Nestled on the east side of MU’s Francis Quadrangle, the 135-year-old dwelling was tailored to host the heads of the university and their families. No one has lived there since former chancellor Charles Kiesler stepped down in 1996.
The residence was built in 1869 with $8,000 from a state grant, the first appropriation MU received from the state legislature. It is the oldest building on campus.
Before the University of Missouri system was formed in 1963 to include four campuses in the state, the home was known as the President’s House. Afterward, the building took on the name of the MU campus leader, the chancellor.
Wessel said he thinks it makes little sense for a chancellor to leave his home and live on campus, adding that he cares little whether the chancellor lives in the residence or not. His opinion is echoed by other MU students, who say it would be odd if the chancellor did live there.
Jeni Hart, an MU assistant professor in education, thinks otherwise.

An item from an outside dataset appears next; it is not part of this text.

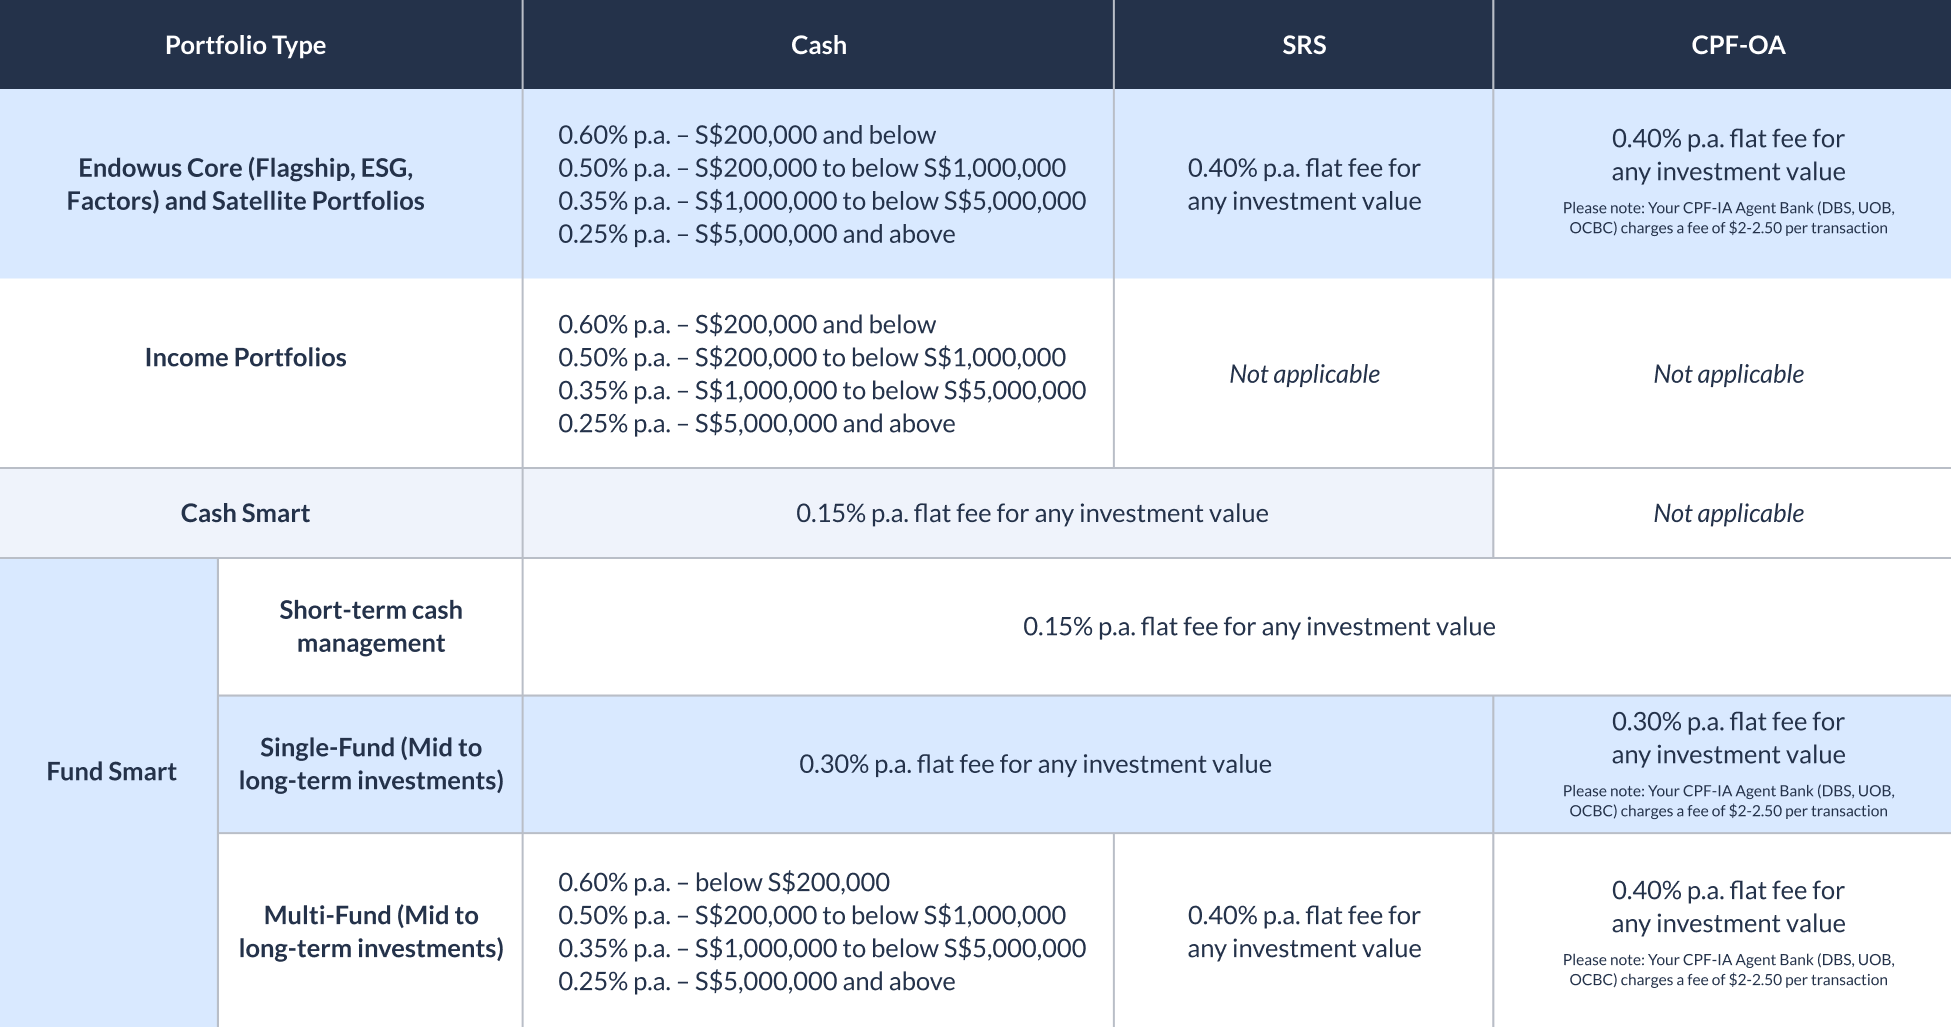Click the Single-Fund (Mid to long-term investments) label
Viewport: 1951px width, 1027px height.
[370, 764]

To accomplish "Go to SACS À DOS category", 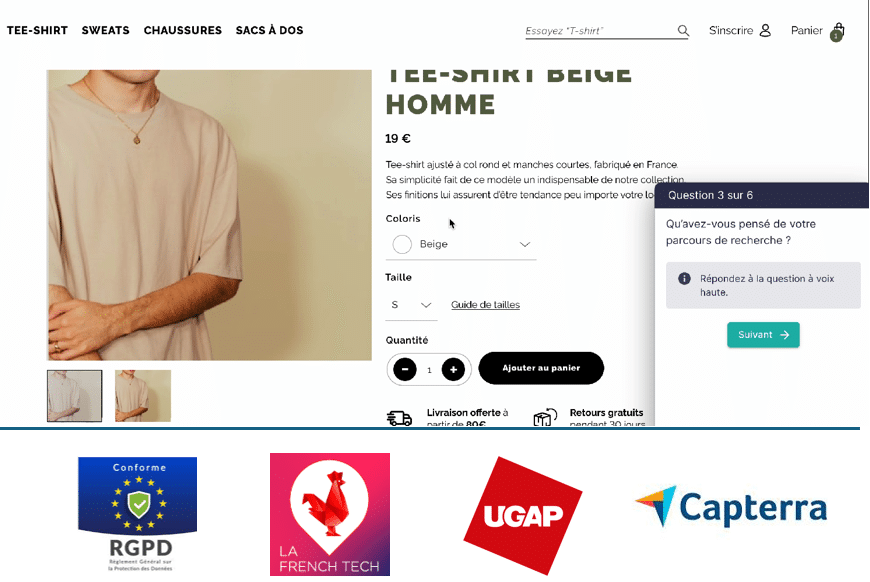I will pos(270,31).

“It (would) reflect on the chancellor’s appearance and send out a positive symbolic message that he is involved,” she said. “More than that, it is an opportunity for students to have that access, which can often improve satisfaction.”
Although it’s hard to know whether past presidents and chancellors shared her belief, as many as 12 of them called the residence home over the years. Daniel Read, the first university president to ever live there, endured the loss of his wife, Alice, who died in the house seven years after the family moved in.

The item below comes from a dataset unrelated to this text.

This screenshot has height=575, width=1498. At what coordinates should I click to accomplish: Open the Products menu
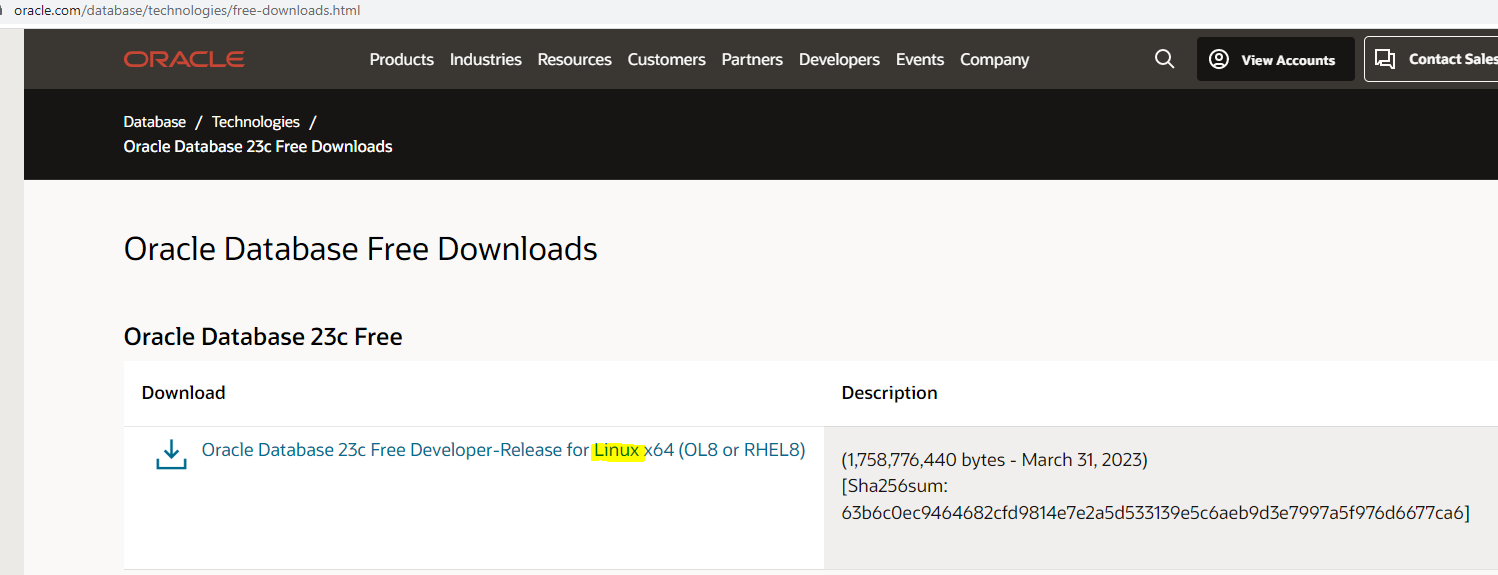(402, 60)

Richard Jesse resided in the Italianate-style home during his presidency from 1891 to 1908, welcoming the birth of his son Berdelle and celebrating the marriages of his niece and nephew there. Jesse’s family invited students for breakfast, and according to a 1924 newspaper article, the students attended with little enthusiasm.
Walter Williams, MU president between 1930 and 1935, conducted administration work from his private quarters when he suffered health complications from surgery in 1934. Williams even gave his last public speech from his bed by using radio transmitters.
A home in the spotlight
Barbara Uehling, a former MU chancellor, occupied the residence with her son from 1978 to 1986. She was married in the Bess Schooling garden, located on the Ninth Street side of the house. Uehling said it was difficult to live in the chancellor’s house at first because of the campus landmark status of the building.
“It had been a public function house for so long,” Uehling said. “There was even a person who scheduled events for it.”
Uehling remembers returning home once from a three-day trip to find that university administrators had scheduled a tour of the residence for 300 community members, forcing her to retire to an office on the third floor.
Living on campus exposed Uehling to scrutiny from faculty and students, she said. The School of Journalism, located in the vicinity, once received a call inquiring about Uehling’s whereabouts. The caller was assured the chancellor was playing volleyball in her yard.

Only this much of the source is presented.